WhatsApp Finally Gives In and Brings Ads to the App

WhatsApp will begin displaying advertisements inside the app in a move that ends more than a decade of resistance to commercial messaging on the world’s most widely used chat platform.

The shift marks a new phase for Meta Platforms as it tries to squeeze fresh revenue from a service long treated as a loss leader within its portfolio.

In a statement posted on Monday, WhatsApp confirmed that advertisements will appear only in the Updates tab. This section houses Status updates and the fast growing Channels feature, which together attract an estimated 1.5 billion users each day.

The company insisted that personal chats will remain untouched and that end to end encryption will continue to shield messages, calls and group conversations from data harvesting.

The developers said the personal messaging experience is not changing and that individual chats cannot be used to serve targeted promotions. This distinction is meant to calm long standing fears that advertising would erode the privacy foundation on which WhatsApp was built.

The announcement marks a break with the ideology of founders Jan Koum and Brian Acton, who launched WhatsApp in 2009 and frequently dismissed ads as intrusive. Both men left the company after clashes with Meta leadership over commercial strategy, especially around data sharing.

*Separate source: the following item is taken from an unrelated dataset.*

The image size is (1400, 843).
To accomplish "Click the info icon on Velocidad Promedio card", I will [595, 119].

Meta has struggled to monetise WhatsApp’s more than 2.5 billion users and is now rolling out a set of revenue features. These include ads in the Updates tab, paid subscriptions for Channels offering exclusive posts and promoted channels that businesses can pay to elevate.

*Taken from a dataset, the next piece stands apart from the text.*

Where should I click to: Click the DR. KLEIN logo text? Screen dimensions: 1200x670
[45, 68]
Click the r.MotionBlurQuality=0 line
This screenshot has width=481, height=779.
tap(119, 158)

The ads will rely on limited user information such as age, language, city or country and the Channels someone follows. WhatsApp stressed that private chats will not inform targeting decisions.

Analysts say the move signals a turning point for a service often described as a sleeping giant inside Meta. It offers new financial promise but risks testing the patience of users who valued its clean and uncluttered design.